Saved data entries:
○ ○ ○ ○
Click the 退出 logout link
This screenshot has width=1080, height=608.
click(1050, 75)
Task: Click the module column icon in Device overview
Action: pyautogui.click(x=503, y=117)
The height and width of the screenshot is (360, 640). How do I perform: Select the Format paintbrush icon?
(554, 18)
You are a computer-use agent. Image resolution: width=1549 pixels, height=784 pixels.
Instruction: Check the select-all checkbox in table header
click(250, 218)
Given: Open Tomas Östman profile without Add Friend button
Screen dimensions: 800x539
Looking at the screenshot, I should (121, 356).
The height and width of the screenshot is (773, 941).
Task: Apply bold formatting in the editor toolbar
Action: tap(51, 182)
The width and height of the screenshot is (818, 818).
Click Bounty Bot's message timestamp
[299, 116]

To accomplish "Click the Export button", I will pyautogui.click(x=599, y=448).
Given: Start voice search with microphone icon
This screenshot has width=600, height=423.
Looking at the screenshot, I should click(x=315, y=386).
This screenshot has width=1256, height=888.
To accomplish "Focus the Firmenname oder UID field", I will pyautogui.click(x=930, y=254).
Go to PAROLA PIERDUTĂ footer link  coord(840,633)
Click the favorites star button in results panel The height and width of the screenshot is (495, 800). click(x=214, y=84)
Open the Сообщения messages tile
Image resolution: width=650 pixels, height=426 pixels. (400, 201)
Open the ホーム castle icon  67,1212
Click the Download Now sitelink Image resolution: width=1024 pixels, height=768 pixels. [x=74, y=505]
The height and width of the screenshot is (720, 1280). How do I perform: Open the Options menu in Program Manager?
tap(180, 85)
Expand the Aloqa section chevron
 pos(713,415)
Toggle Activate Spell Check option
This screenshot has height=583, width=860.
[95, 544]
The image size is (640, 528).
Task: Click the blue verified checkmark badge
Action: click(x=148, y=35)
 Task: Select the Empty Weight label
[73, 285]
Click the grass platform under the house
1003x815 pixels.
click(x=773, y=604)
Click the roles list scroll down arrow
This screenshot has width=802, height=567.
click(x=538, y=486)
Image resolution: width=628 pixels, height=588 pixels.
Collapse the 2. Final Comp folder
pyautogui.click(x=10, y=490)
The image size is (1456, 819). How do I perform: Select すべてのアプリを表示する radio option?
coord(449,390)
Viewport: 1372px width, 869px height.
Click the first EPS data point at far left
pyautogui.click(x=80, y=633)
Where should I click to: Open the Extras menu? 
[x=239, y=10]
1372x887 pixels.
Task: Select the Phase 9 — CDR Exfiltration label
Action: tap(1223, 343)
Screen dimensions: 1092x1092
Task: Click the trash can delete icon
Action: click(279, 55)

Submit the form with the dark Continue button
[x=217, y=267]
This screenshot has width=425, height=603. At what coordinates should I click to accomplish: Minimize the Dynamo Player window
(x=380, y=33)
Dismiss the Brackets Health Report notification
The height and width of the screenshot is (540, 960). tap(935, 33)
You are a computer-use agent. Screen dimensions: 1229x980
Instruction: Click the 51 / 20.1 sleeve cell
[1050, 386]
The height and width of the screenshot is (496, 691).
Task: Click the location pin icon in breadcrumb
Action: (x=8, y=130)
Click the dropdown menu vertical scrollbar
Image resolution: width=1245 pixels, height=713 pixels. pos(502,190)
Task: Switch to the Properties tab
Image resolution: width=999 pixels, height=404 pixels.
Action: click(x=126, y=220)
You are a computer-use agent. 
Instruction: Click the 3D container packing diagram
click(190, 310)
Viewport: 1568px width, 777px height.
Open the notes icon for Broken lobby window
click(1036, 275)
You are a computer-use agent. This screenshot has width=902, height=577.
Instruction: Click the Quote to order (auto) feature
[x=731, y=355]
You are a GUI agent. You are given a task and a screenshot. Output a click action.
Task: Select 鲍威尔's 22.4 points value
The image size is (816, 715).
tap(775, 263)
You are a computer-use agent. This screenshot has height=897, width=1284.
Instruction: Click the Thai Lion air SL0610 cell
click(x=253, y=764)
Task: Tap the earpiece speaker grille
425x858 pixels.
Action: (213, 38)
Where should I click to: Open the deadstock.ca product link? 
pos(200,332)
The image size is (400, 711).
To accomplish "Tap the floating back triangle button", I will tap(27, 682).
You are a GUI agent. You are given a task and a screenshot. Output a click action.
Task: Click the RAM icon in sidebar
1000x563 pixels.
○ ○ ○ ○
YOUR GOAL: Give the data again in full, keeping every line as it was.

RESPONSE AREA:
Click the 退出 logout link
This screenshot has width=1080, height=608.
click(1050, 75)
Task: Click the module column icon in Device overview
Action: pyautogui.click(x=503, y=117)
The height and width of the screenshot is (360, 640). How do I perform: Select the Format paintbrush icon?
(554, 18)
You are a computer-use agent. Image resolution: width=1549 pixels, height=784 pixels.
Instruction: Check the select-all checkbox in table header
click(250, 218)
Given: Open Tomas Östman profile without Add Friend button
Screen dimensions: 800x539
Looking at the screenshot, I should (121, 356).
The height and width of the screenshot is (773, 941).
Task: Apply bold formatting in the editor toolbar
Action: tap(51, 182)
The width and height of the screenshot is (818, 818).
Click Bounty Bot's message timestamp
[299, 116]

To accomplish "Click the Export button", I will pyautogui.click(x=599, y=448).
Given: Start voice search with microphone icon
This screenshot has width=600, height=423.
Looking at the screenshot, I should click(x=315, y=386).
This screenshot has width=1256, height=888.
To accomplish "Focus the Firmenname oder UID field", I will pyautogui.click(x=930, y=254).
Go to PAROLA PIERDUTĂ footer link  coord(840,633)
Click the favorites star button in results panel The height and width of the screenshot is (495, 800). click(x=214, y=84)
Open the Сообщения messages tile
Image resolution: width=650 pixels, height=426 pixels. (400, 201)
Open the ホーム castle icon  67,1212
Click the Download Now sitelink Image resolution: width=1024 pixels, height=768 pixels. [x=74, y=505]
The height and width of the screenshot is (720, 1280). How do I perform: Open the Options menu in Program Manager?
tap(180, 85)
Expand the Aloqa section chevron
 pos(713,415)
Toggle Activate Spell Check option
This screenshot has height=583, width=860.
[95, 544]
The image size is (640, 528).
Task: Click the blue verified checkmark badge
Action: click(x=148, y=35)
 Task: Select the Empty Weight label
[73, 285]
Click the grass platform under the house
1003x815 pixels.
click(x=773, y=604)
Click the roles list scroll down arrow
This screenshot has width=802, height=567.
click(x=538, y=486)
Image resolution: width=628 pixels, height=588 pixels.
Collapse the 2. Final Comp folder
pyautogui.click(x=10, y=490)
The image size is (1456, 819). How do I perform: Select すべてのアプリを表示する radio option?
coord(449,390)
Viewport: 1372px width, 869px height.
Click the first EPS data point at far left
pyautogui.click(x=80, y=633)
Where should I click to: Open the Extras menu? 
[x=239, y=10]
1372x887 pixels.
Task: Select the Phase 9 — CDR Exfiltration label
Action: tap(1223, 343)
Screen dimensions: 1092x1092
Task: Click the trash can delete icon
Action: click(279, 55)

Submit the form with the dark Continue button
[x=217, y=267]
This screenshot has width=425, height=603. At what coordinates should I click to accomplish: Minimize the Dynamo Player window
(x=380, y=33)
Dismiss the Brackets Health Report notification
The height and width of the screenshot is (540, 960). tap(935, 33)
You are a computer-use agent. Screen dimensions: 1229x980
Instruction: Click the 51 / 20.1 sleeve cell
[1050, 386]
The height and width of the screenshot is (496, 691).
Task: Click the location pin icon in breadcrumb
Action: (x=8, y=130)
Click the dropdown menu vertical scrollbar
Image resolution: width=1245 pixels, height=713 pixels. pos(502,190)
Task: Switch to the Properties tab
Image resolution: width=999 pixels, height=404 pixels.
Action: click(x=126, y=220)
You are a computer-use agent. 
Instruction: Click the 3D container packing diagram
click(190, 310)
Viewport: 1568px width, 777px height.
Open the notes icon for Broken lobby window
click(1036, 275)
You are a computer-use agent. This screenshot has width=902, height=577.
Instruction: Click the Quote to order (auto) feature
[x=731, y=355]
You are a GUI agent. You are given a task and a screenshot. Output a click action.
Task: Select 鲍威尔's 22.4 points value
The image size is (816, 715).
tap(775, 263)
You are a computer-use agent. This screenshot has height=897, width=1284.
Instruction: Click the Thai Lion air SL0610 cell
click(x=253, y=764)
Task: Tap the earpiece speaker grille
425x858 pixels.
Action: (213, 38)
Where should I click to: Open the deadstock.ca product link? 
pos(200,332)
The image size is (400, 711).
To accomplish "Tap the floating back triangle button", I will tap(27, 682).
You are a GUI agent. You are given a task and a screenshot. Output a click action.
Task: Click the RAM icon in sidebar
1000x563 pixels.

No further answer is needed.